:: PROBLEM DETAILS ::
Nothing but the lines from the one containing "Viewport: 150px width, 111px" through the last line of the data below should be returned, each exactly as it stands, pictures excluded.

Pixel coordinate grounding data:
..........

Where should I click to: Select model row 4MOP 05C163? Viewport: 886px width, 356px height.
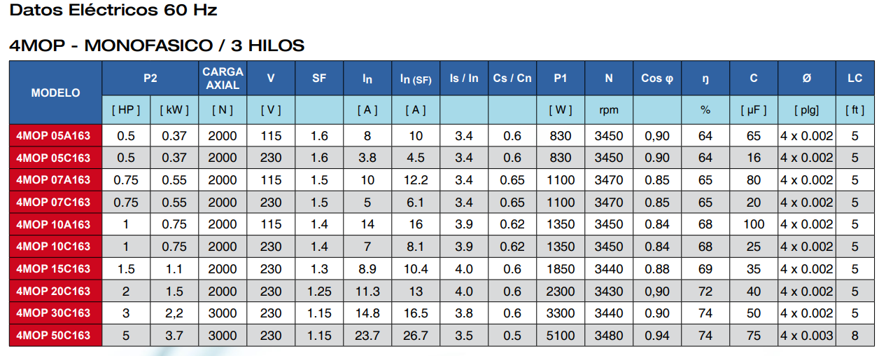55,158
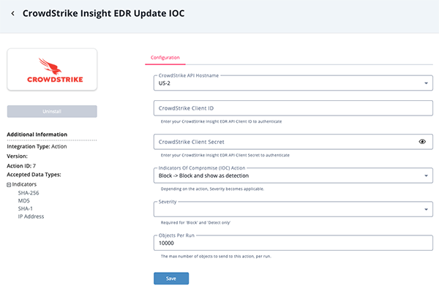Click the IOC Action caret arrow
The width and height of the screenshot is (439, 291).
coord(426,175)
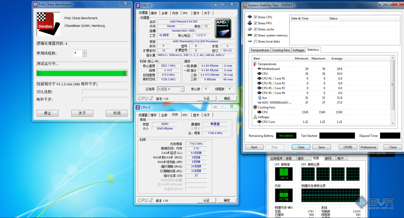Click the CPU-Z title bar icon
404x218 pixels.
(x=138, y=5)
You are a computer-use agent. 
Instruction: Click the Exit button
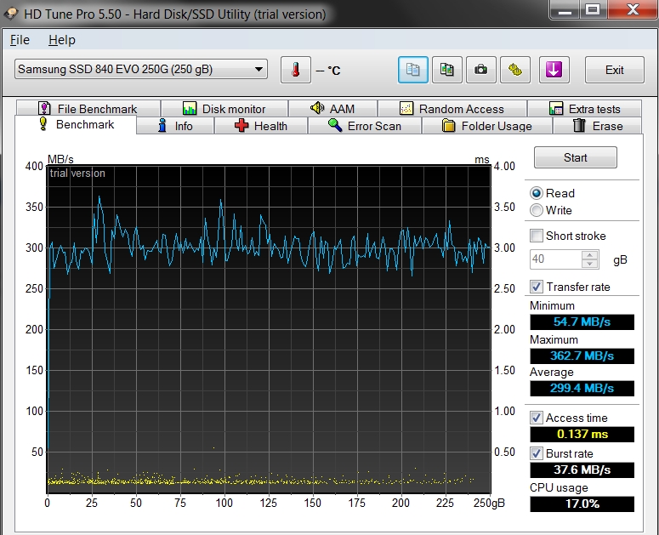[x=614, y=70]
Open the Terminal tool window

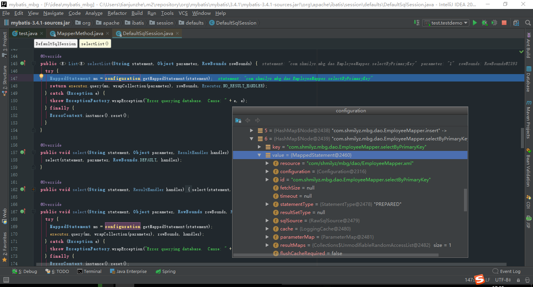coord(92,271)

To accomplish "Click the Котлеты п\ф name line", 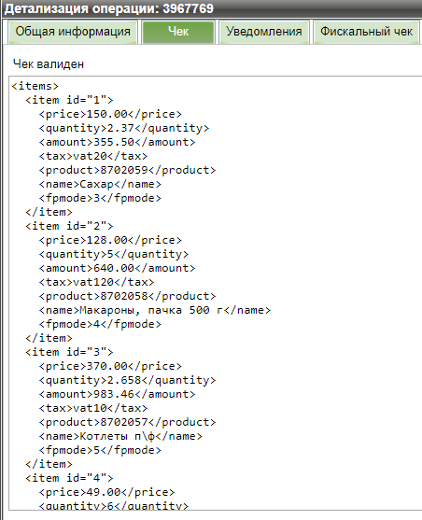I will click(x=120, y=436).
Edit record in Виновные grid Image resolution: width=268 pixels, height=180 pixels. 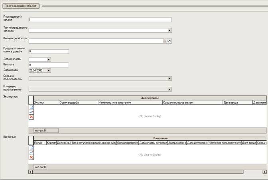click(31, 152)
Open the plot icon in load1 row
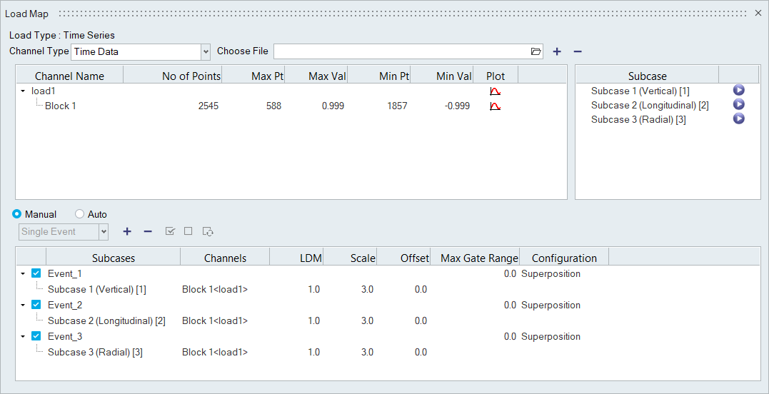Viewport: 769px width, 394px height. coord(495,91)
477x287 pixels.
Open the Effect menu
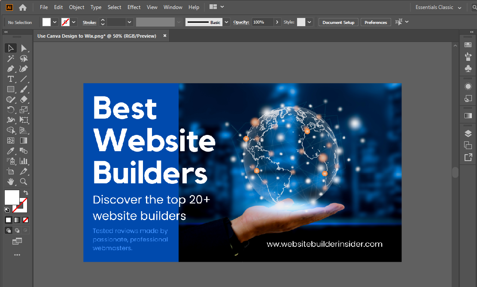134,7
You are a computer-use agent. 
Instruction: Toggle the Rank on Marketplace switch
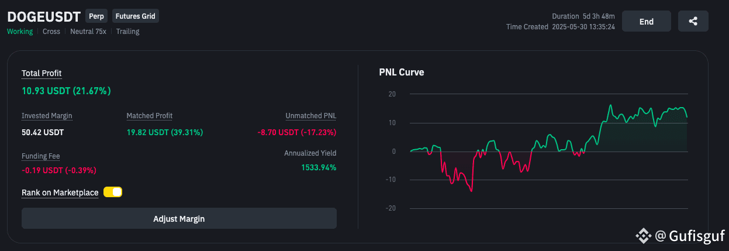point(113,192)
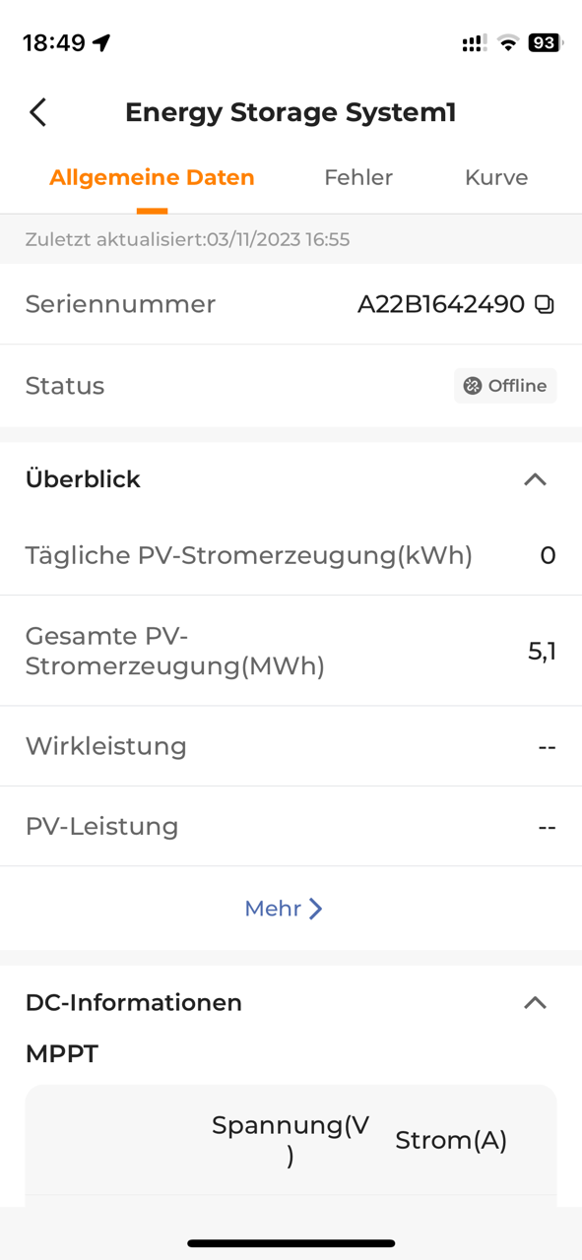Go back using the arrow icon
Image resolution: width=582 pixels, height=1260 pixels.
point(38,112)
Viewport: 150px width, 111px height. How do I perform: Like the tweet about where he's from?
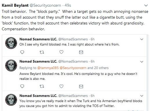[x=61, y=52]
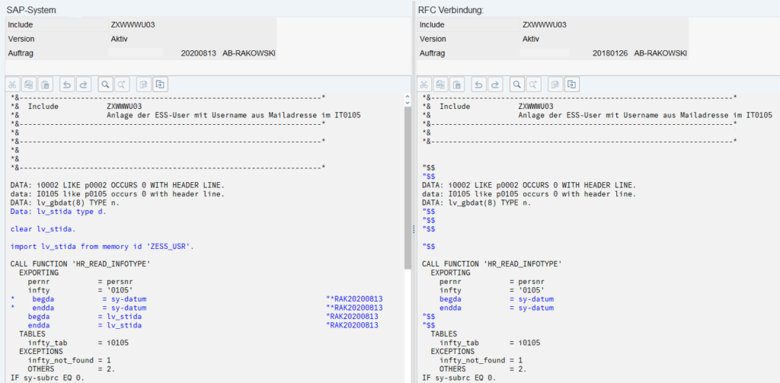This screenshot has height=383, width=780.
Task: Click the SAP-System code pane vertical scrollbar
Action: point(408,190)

..........

:: TASK RESPONSE ::
Viewport: 150px width, 111px height. How do I perform: Like the tweet about where he's from?
[x=61, y=52]
This screenshot has height=383, width=780.
Task: Click the SAP-System code pane vertical scrollbar
Action: point(408,190)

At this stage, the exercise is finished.